Overall, the current trend for many countries is to come together into regional blocs that are significantly larger in trade and investments. These larger blocs are commonly referred to as megaregional trade agreements. Over the past few years, three major megaregional trade agreements have been under negotiation: 1. The Transatlantic Trade and Investment Partnership between the

EU and the US 2. The Trans-Pacific Partnership between the United States and 11 countries in the Pacific Rim 3. The Regional Comprehensive Economic Partnership, which brings together the 10 members of the Association of Southeast Asian

Nations (ASEAN) with six other countries in Asia and the Pacific, including India.

On the implications for Sub-Saharan African countries, there is a legitimate concern about market loss and trade diversion.

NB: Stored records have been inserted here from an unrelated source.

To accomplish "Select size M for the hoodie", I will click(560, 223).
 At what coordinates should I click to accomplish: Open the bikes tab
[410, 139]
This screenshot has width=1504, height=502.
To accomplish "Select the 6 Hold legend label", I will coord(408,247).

These megaregional trade agreements could erode preferences and increase competition for African countries in Asian markets.

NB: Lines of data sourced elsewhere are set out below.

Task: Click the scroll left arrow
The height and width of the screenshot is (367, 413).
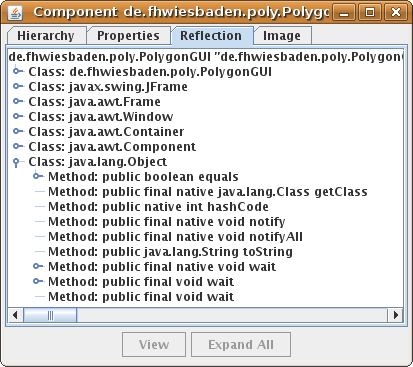Action: [15, 315]
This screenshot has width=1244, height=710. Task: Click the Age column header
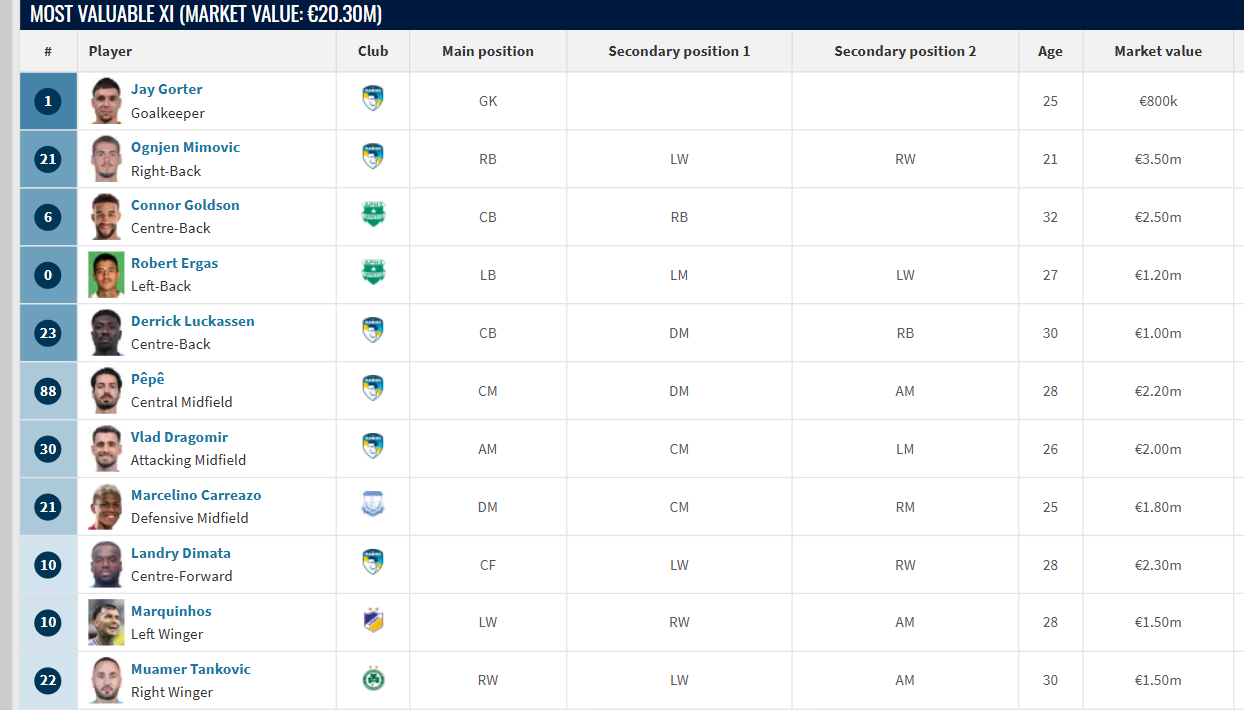coord(1050,51)
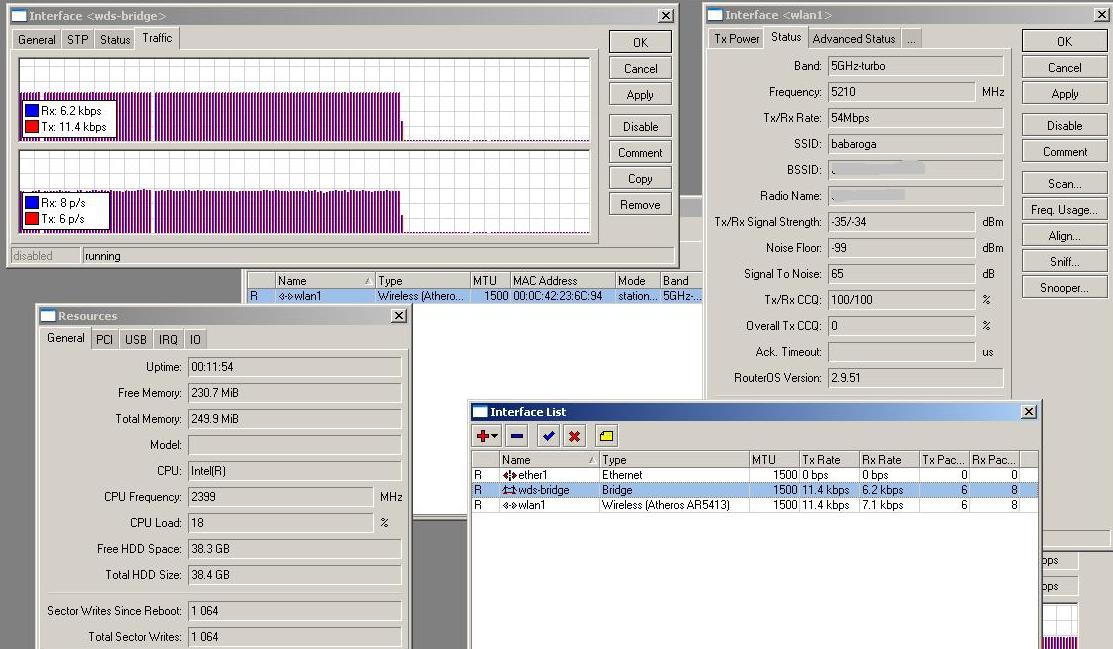Open the Status tab in wds-bridge window

pos(114,40)
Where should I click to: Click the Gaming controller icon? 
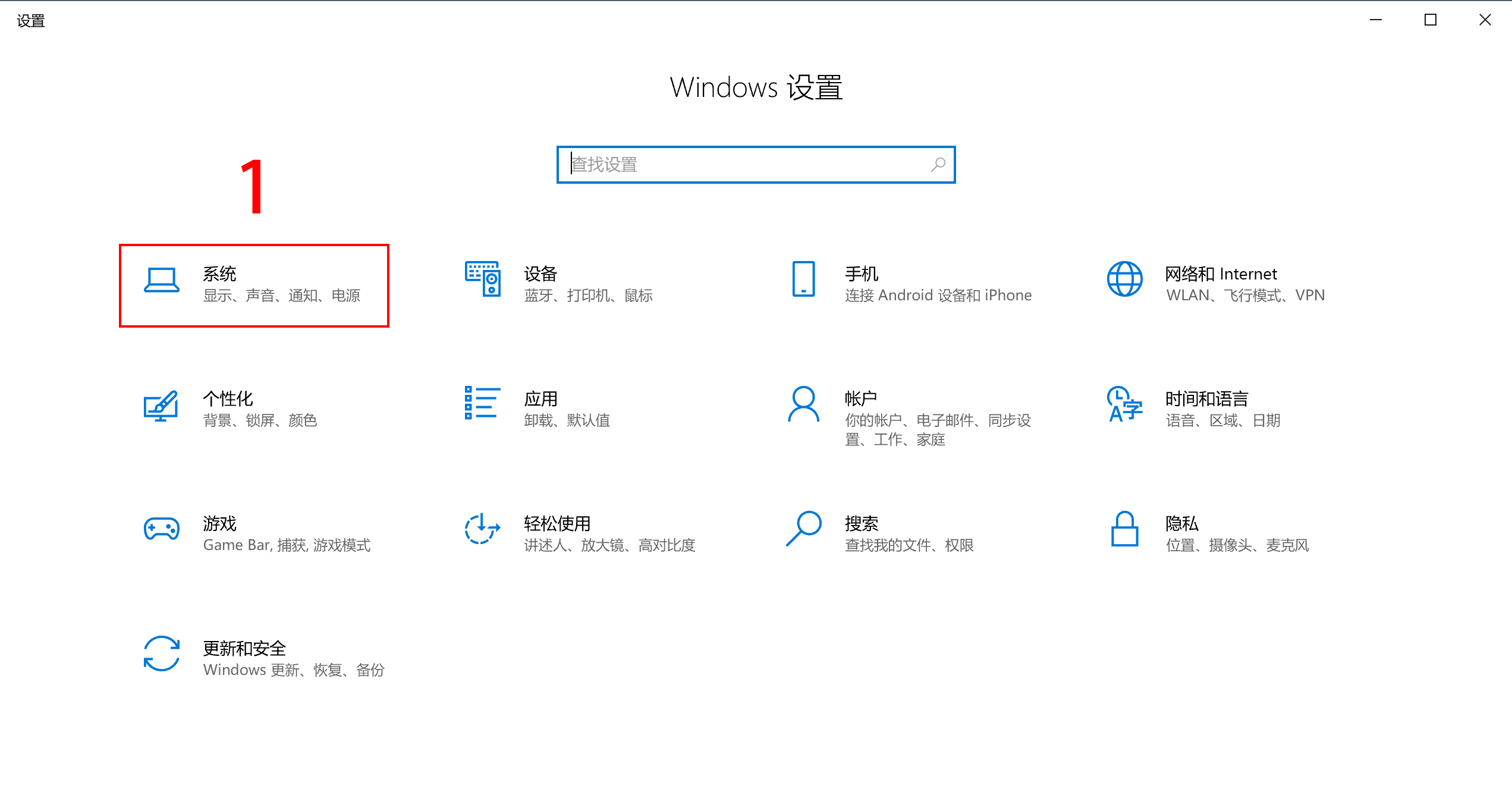click(x=161, y=529)
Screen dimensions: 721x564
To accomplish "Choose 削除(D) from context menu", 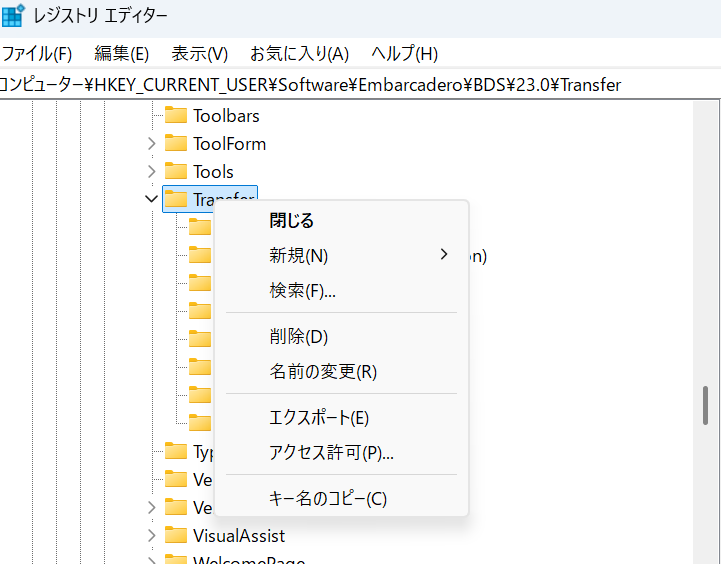I will tap(298, 337).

The next section looks empirically at how trading with different partners at different levels of development affects Sub-Saharan African manufacturing firms.

Does the Export Market Matter? A Literature Review

Aw and Hwang (1995) and Bernard, Jensen, and Lawrence (1995) pioneered the literature on firm-level characteristics and export market participation. Scholars have sought to explore whether exporting enterprises have higher performance characteristics relative to nonexporters.

Empirical studies on exporting and performance have been carried out for several high-income countries (Belgium, Denmark, France, Germany, Ireland, Italy, Portugal, Spain, Sweden, the United Kingdom, and the United States). However, there has been relatively little empirical work using firmlevel data on African firms. The studies that have been done tend to concentrate on a small number of countries. Examples include Mengistae and Pattillo (2004) for Ethiopia, Ghana, and Kenya; Bigsten et al. (2004) for Cameroon, Ghana, Kenya, and Zimbabwe; Van Biesebroeck (2005) for Burundi, Cameroon, Côte d´Ivoire, Ethiopia, Ghana, Kenya, Tanzania, Zambia, and Zimbabwe; and Bigsten and Gebreeyesus (2009) for Ethiopia.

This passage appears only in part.